A major data breach at 23andMe in October of 2023 fuelled the anxiety. A cyberattack by hackers stole profile and ethnicity information about nearly seven million 23andMe customers, primarily Ashkenazi Jews and ethnically Chinese users.

News of the bankruptcy filing has customers scrambling to delete their data from the company’s files, and social media is abuzz with instructions on how to do it. California’s attorney-general has advised customers to do so as soon as possible.

According to Ms. Avey, there was a breakdown in 23andMe’s corporate-governance process that enabled Ms. Wojcicki to circumvent the board of directors, squeeze out Ms. Avey and assume control.

“Striking a balance between the desire for founder control and board oversight is essential; otherwise, why have a board at all?” Ms. Avey said in her post.

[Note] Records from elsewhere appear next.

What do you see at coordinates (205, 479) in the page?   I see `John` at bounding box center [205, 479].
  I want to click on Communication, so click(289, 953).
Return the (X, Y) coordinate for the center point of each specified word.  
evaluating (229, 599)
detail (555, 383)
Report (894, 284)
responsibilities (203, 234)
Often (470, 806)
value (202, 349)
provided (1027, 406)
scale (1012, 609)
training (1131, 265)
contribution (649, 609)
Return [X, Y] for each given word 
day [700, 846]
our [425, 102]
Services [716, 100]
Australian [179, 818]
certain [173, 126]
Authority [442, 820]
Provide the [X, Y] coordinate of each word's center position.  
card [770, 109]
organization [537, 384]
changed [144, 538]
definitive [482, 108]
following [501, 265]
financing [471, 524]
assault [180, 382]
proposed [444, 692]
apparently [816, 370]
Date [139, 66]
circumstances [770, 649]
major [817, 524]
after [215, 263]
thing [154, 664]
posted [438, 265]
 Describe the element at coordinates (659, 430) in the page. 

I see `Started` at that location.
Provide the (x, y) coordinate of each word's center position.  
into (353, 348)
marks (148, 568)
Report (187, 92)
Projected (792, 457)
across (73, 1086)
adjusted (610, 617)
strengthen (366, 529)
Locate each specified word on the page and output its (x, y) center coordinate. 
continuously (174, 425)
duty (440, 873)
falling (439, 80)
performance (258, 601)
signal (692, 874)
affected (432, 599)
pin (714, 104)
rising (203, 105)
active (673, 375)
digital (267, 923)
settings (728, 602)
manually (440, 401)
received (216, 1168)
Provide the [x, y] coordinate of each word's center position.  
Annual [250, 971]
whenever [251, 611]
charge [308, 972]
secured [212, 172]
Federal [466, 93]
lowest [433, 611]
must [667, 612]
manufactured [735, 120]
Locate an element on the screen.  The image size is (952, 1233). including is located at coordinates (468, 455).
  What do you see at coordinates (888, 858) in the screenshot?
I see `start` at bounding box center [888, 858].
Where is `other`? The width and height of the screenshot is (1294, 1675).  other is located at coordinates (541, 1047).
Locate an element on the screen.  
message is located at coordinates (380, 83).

Sour grapes? Perhaps. But it is one cautionary tale that won’t die with the old entity.

Ms. Wojcicki, who had tried unsuccessfully to convince the board to take the company private, said she resigned from her post as CEO because she wanted to mount a bid to buy 23andMe out of bankruptcy protection.

While some continuity is usually a positive for any company in transition, in this case, it may not be in the best interest of stakeholders.

Ms. Wojcicki had her shot and made a mess of it. And now that the social and political winds have changed and the market for 23andMe’s offerings has softened, some new thinking is probably in order.